**TASK INSTRUCTIONS**
Word for word, restate every line from the one with "Viewport: 597px width, 484px height." through the end of the records below, both included, and add nothing.
----- DATA EXTRACT
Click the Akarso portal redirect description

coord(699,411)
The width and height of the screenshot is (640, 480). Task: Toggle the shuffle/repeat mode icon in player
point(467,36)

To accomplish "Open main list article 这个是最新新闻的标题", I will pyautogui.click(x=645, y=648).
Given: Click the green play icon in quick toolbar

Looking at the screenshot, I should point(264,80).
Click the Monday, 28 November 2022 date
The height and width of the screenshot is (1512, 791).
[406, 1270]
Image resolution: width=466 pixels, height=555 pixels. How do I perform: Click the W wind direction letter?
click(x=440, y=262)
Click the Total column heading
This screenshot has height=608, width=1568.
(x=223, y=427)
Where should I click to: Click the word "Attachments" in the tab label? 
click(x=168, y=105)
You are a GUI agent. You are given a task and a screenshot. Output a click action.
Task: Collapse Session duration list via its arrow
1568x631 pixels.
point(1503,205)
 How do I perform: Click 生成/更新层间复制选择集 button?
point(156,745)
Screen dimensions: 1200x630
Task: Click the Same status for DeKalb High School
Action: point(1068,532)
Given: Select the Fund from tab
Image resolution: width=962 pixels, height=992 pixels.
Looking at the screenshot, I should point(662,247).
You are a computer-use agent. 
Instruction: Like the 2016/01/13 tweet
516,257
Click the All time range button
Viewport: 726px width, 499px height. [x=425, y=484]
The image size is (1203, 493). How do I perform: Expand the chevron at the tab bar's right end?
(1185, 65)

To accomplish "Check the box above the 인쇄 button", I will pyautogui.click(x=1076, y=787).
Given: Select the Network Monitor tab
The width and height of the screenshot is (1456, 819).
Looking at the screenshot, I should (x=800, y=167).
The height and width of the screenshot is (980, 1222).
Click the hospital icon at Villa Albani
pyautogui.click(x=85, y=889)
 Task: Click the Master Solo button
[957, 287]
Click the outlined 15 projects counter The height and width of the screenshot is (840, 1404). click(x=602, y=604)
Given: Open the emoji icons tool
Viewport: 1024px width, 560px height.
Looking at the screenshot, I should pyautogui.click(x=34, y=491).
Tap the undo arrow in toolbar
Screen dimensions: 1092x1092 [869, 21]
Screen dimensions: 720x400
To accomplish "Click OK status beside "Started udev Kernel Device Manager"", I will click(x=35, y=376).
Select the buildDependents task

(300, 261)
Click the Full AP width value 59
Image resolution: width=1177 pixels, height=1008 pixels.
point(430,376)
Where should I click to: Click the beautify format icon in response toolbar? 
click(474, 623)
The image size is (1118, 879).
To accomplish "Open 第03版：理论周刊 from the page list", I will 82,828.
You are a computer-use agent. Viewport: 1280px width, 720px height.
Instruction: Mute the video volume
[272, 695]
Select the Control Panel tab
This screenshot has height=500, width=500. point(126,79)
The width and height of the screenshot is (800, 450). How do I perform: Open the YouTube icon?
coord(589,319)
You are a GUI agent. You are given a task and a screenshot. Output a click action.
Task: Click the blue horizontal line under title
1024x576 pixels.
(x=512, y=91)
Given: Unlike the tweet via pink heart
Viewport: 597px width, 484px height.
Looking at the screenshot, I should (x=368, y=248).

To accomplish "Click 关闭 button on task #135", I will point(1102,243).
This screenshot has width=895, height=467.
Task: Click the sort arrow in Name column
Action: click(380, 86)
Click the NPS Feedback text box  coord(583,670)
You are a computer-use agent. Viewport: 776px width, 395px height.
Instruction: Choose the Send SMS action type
----------
**RESPONSE TO THE EXERCISE**
Viewport: 597px width, 484px height.
Looking at the screenshot, I should (x=368, y=248).

To accomplish "Click 关闭 button on task #135", I will point(1102,243).
This screenshot has width=895, height=467.
Task: Click the sort arrow in Name column
Action: click(380, 86)
Click the NPS Feedback text box  coord(583,670)
You are a computer-use agent. Viewport: 776px width, 395px height.
Instruction: Choose the Send SMS action type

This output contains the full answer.